Wells Fargo’s former employees don’t agree with CEO John Stumpf’s assessment that they were the rotten apples.
While still training at a California Wells Fargo in 2013, Khalid Taha, then a personal banker, was approached by a co-worker and pressed to open a second account under false pretenses. The co-worker told Taha that he couldn’t convert his existing Wells Fargo account into an employee account. She also told him he could buy credit card insurance with no fees.
When Taha discovered later, during his ethics training that he had been lied to about both products, he reported the employee. It did not go as expected.
“This employee was promoted after a few months,” he said during a press conference hosted by the Committee for Better Banks.
The Committee, which is an organization that says it represents the rights of workers in the financial service industry, brought together a handful of former bank employees on Monday, including two from Wells Fargo, in light of the banking giant’s recent scandal. The Consumer Finance Protection Bureau ordered Wells Fargo to pay $185 million in fines for opening 2 million phony accounts, saying the practice was a result of employees trying to hit aggressive sales targets and receive bonuses.
Wells Fargo (WFC) CEO John Stumpf though, seems to have shifted blame for the scandal on to a few bad apples—the 5,300 employees fired (He clarified to CNBC that he did feel accountable, but maintained that nothing in Wells Fargo’s culture had promoted such behavior).
Yet, both Taha, who left Wells Fargo in July, and former branch manger Julie Miller, who left in 2013, say management was central to allowing to scandal to proliferate.

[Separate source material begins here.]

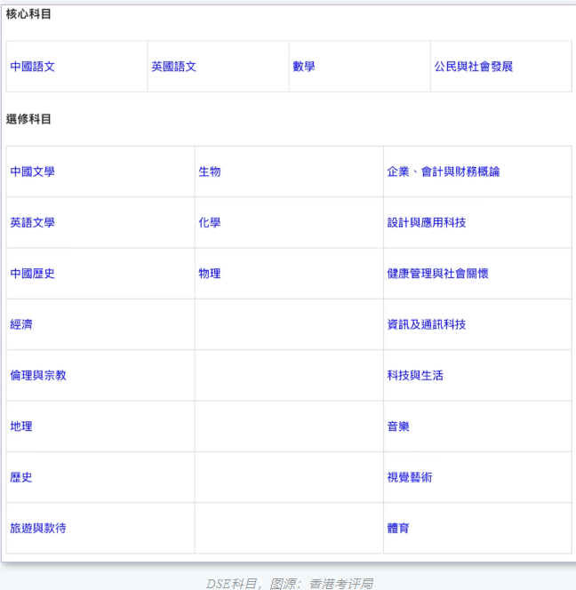Select the 化學 subject link
Screen dimensions: 576x590
(210, 222)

Taha and Miller recalled reporting multiple instances of reporting co-workers for illegally opening deposit and credit card accounts without consumer consent—only to see the same employees promoted or receive a raise later. Meanwhile, the bank continued to set high sales targets for its branches.
“I was told by Wells Fargo district and regional management to make my personal bankers and tellers, ‘Sell, Sell, Sell,'” Miller recalled, noting that she had a 35% annual growth target despite being having a finite customer base. “Bankers became so desperate to reach their sales goals to avoid being terminated, that they would ‘churn’ accounts. This is when you close accounts and open up new ones for the same customer in order to manipulate the sales system.

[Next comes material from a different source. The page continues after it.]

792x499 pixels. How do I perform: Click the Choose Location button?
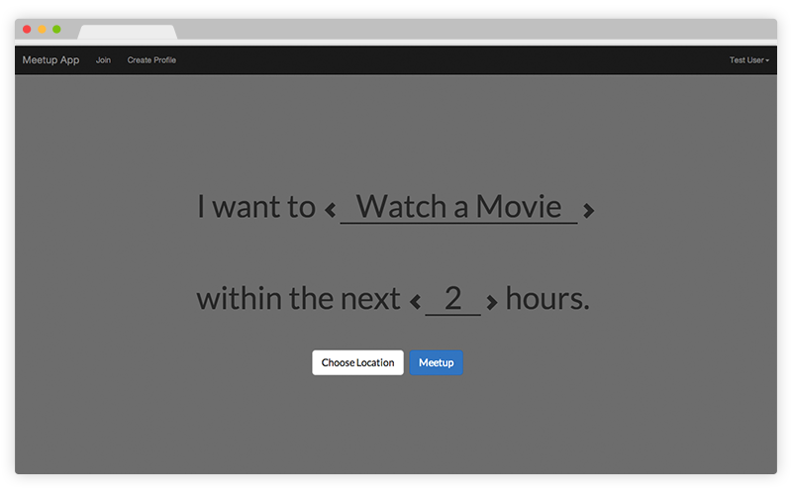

Taha said that he had to meet sales goals every day, for fear of getting written up or fired. That daily quota often involved 10 to 15 personal accounts, 2 to 3 new accounts, and 2 to 3 credit card accounts.
Yet, wages for the average teller was just $12.40 an hour—making the bonuses given for meeting high sales goals necessary in some cases to “make ends meet.”

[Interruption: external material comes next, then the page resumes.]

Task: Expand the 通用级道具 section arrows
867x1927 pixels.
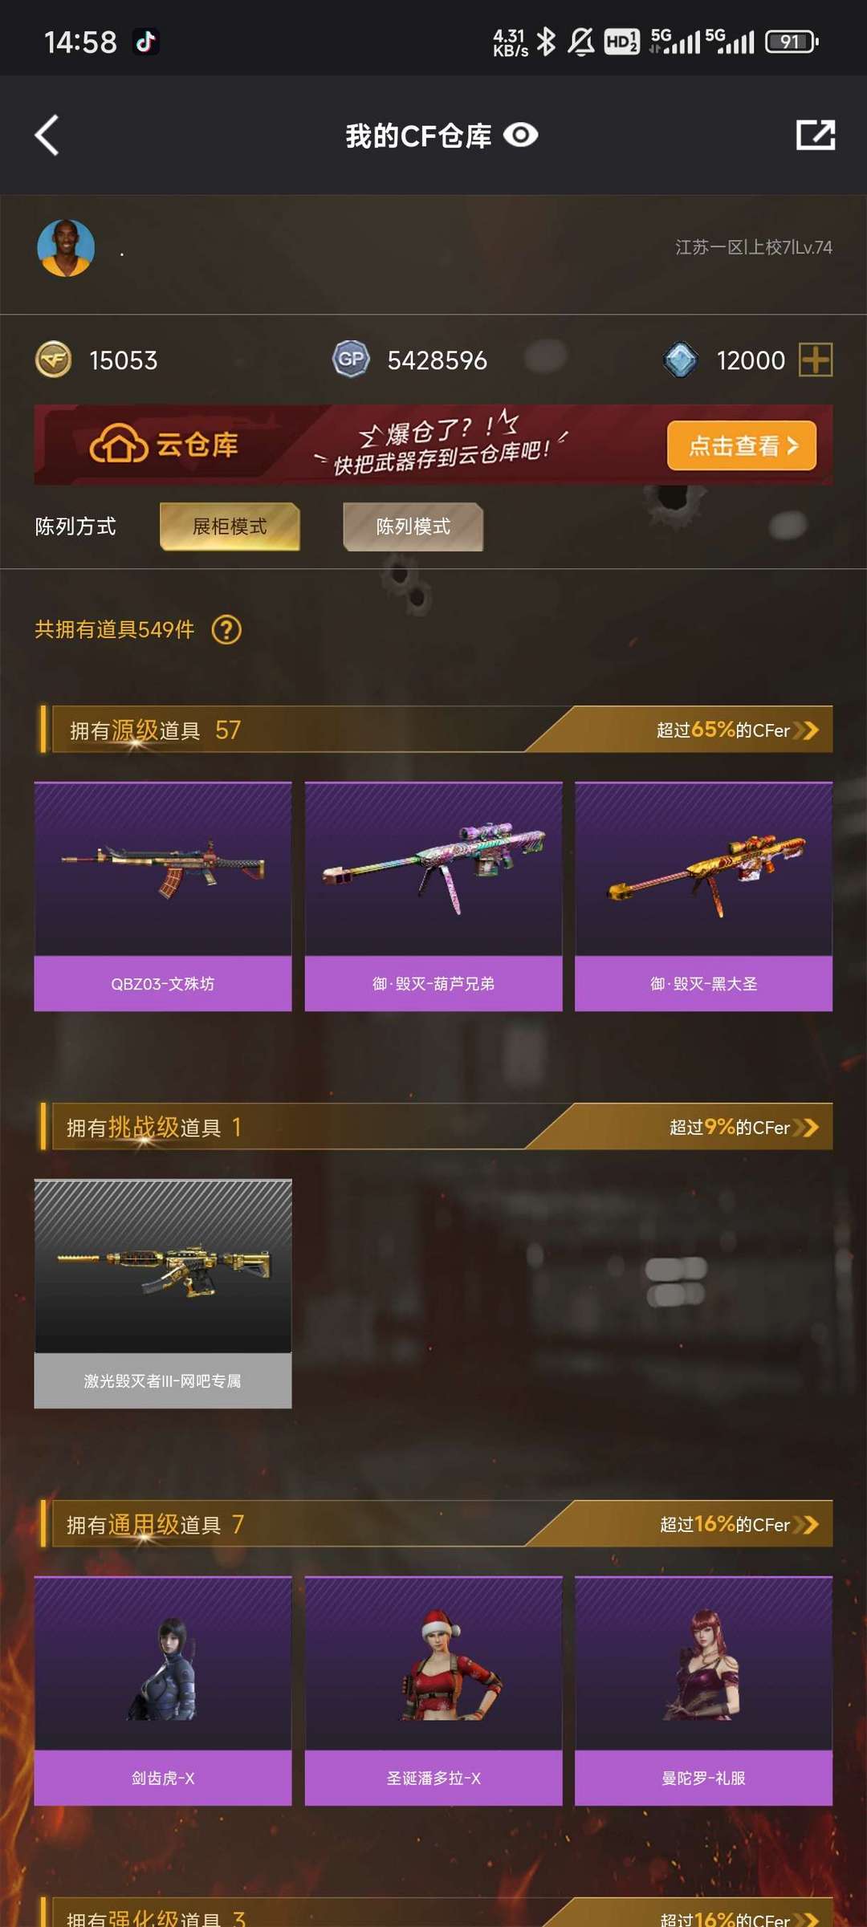Action: point(806,1524)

In July, Wells Fargo’s top consumer banking executive Carrie Tolstedt left the bank with $124.6 million in stock and options.
The problem with cross-selling, says Shane Larson, the legislative director at Communications Workers of America, is far more pervasive than at just Wells Fargo. The use of aggressive sales targets is an industry can be seen in J.P. Morgan Chase, Bank of America, SunTrust, among others.
Former TD Bank employee Cassaundra Plummer noted that her supervisors had encouraged sales practices that weren’t illegal, but certainly dubious.
“I was told to drive the conversation, so basically confuse the customer,” she said. She would tell the client that “we’re going to do this and we’re going to do that.”
Still, before critics can turn their attention to the consumer banking industry at large, investors are still not mollified by how Wells Fargo has been punished for the scandal. Many are calling for clawbacks the pay of CEO John Stumpf and the executive formerly in charge of community banking, Carrie Tolstedt. Others are calling for resignations.
On Tuesday, Stumpf is expected to appear before the Senate in relation to the account scandal.
“Corporate executives designed the sales quota systems and created the culture of harassment and fear when we did not meet them,” Miller said. “When John Stumpf blamed the frontline workers for the unauthorized accounts, I was disgusted.”